» **What to do**: Beginning with the line that has "Task: Click the info (i) tool icon" and ending with the line that has "Viewport: 800px width, 486px", retype the entries below exactly, except for the pictures.

*** Opening of Entries supplied ***

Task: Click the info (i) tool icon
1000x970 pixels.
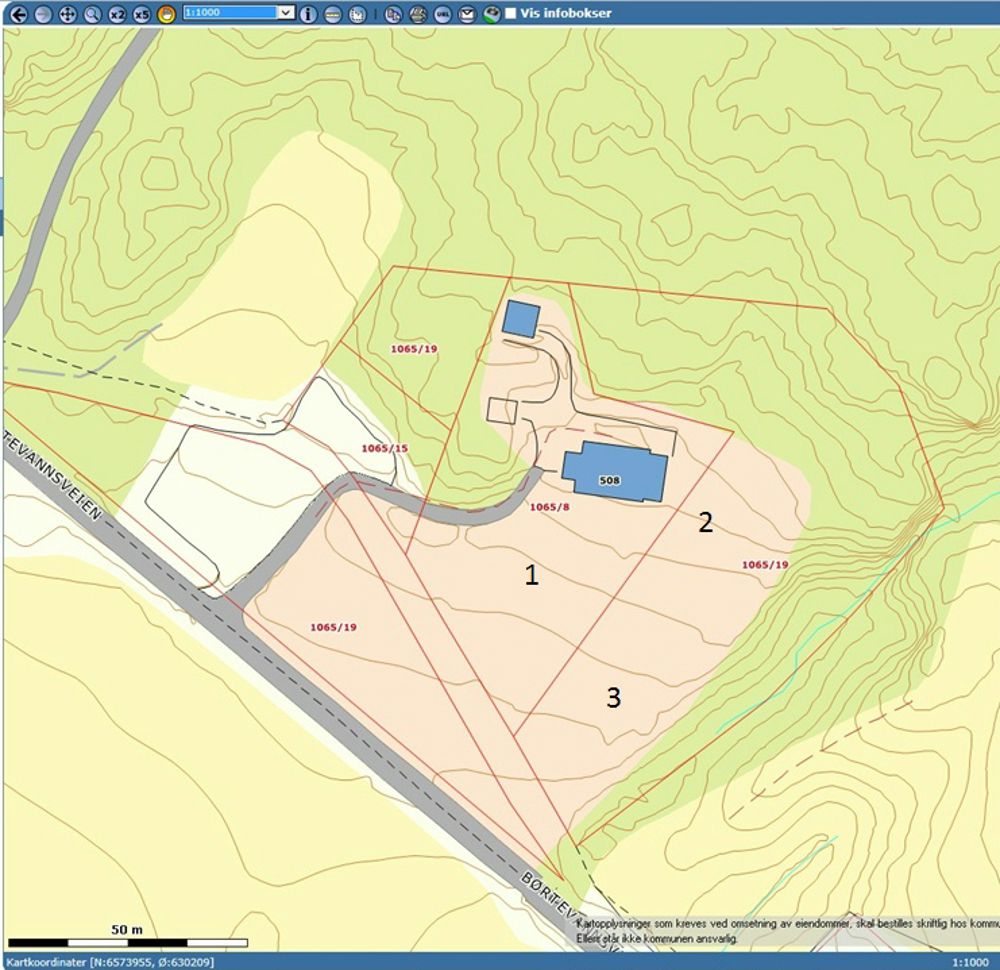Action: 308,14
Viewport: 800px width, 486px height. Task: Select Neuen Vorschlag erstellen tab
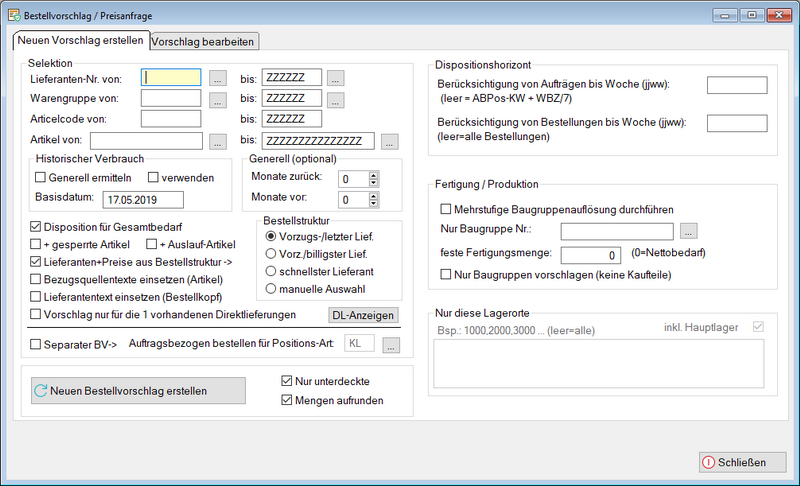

*** Close of Entries supplied ***
*** Opening of Entries supplied ***

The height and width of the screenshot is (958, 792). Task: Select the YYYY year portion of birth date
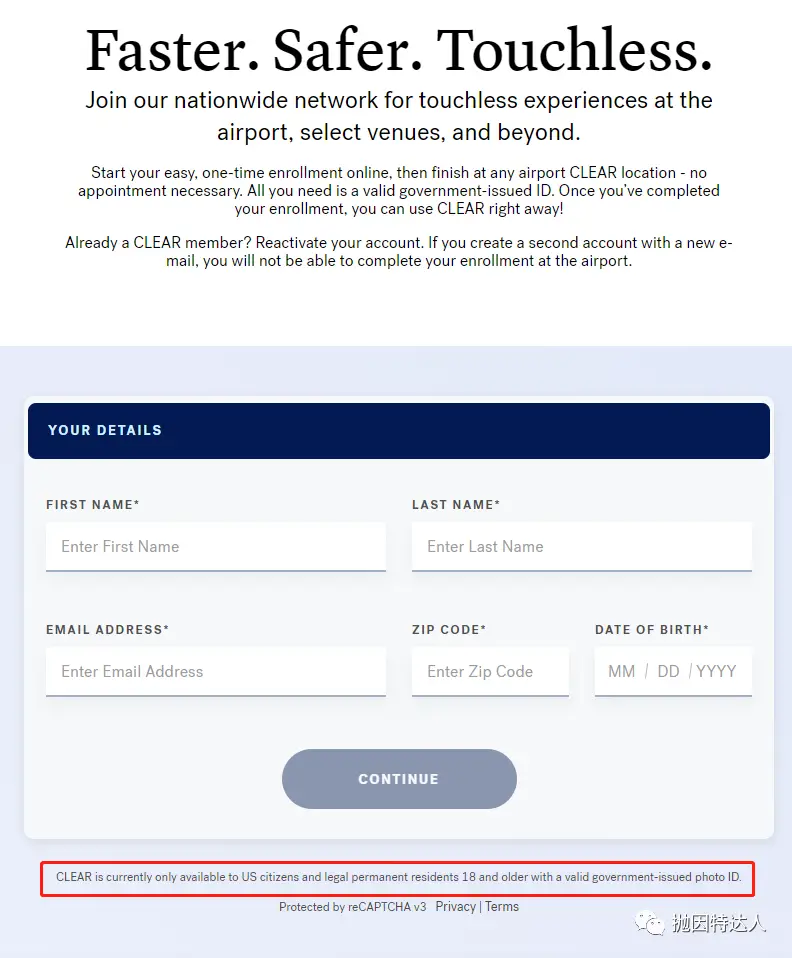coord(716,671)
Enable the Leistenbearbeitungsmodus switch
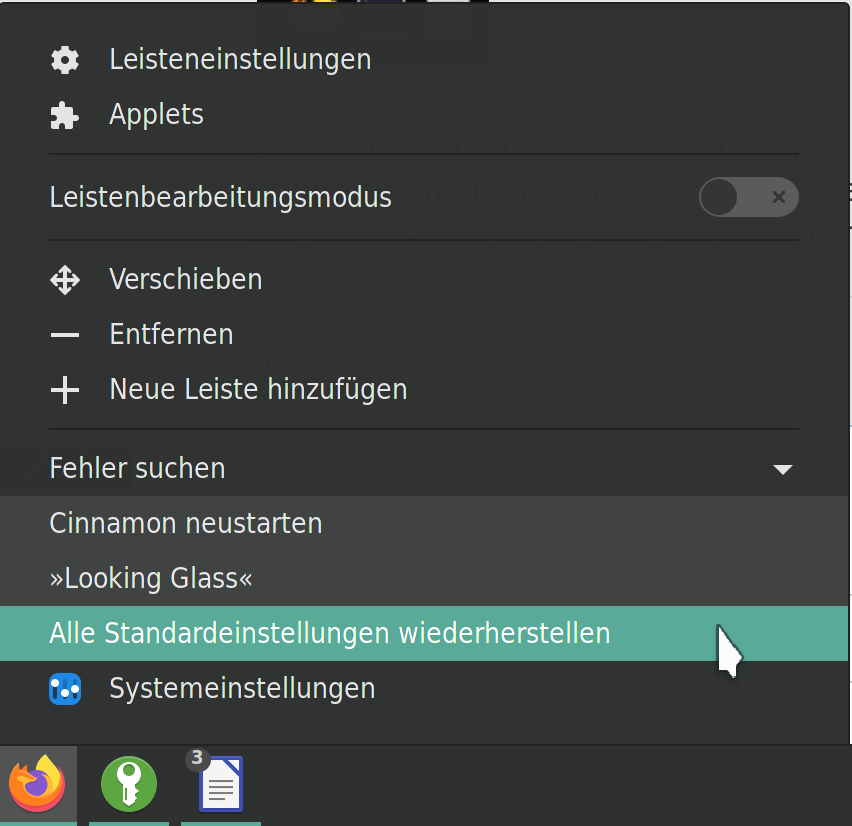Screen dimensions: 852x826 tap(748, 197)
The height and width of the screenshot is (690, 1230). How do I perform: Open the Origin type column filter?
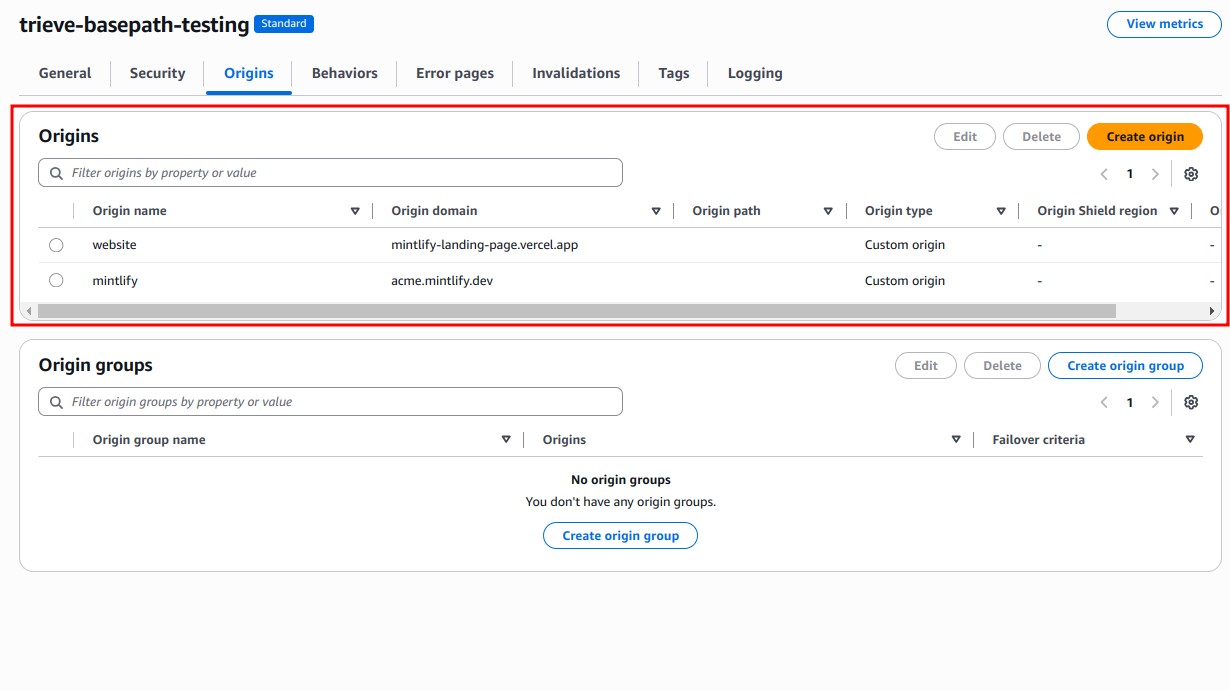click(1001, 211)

*** Close of Entries supplied ***
*** Opening of Entries supplied ***

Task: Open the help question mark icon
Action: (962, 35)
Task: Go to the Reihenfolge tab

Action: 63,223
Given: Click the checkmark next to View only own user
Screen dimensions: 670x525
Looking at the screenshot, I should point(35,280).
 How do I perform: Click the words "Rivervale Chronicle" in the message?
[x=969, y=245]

*** Close of Entries supplied ***

» **Result**:
Task: Click the info (i) tool icon
1000x970 pixels.
Action: 308,14
Viewport: 800px width, 486px height. Task: Select Neuen Vorschlag erstellen tab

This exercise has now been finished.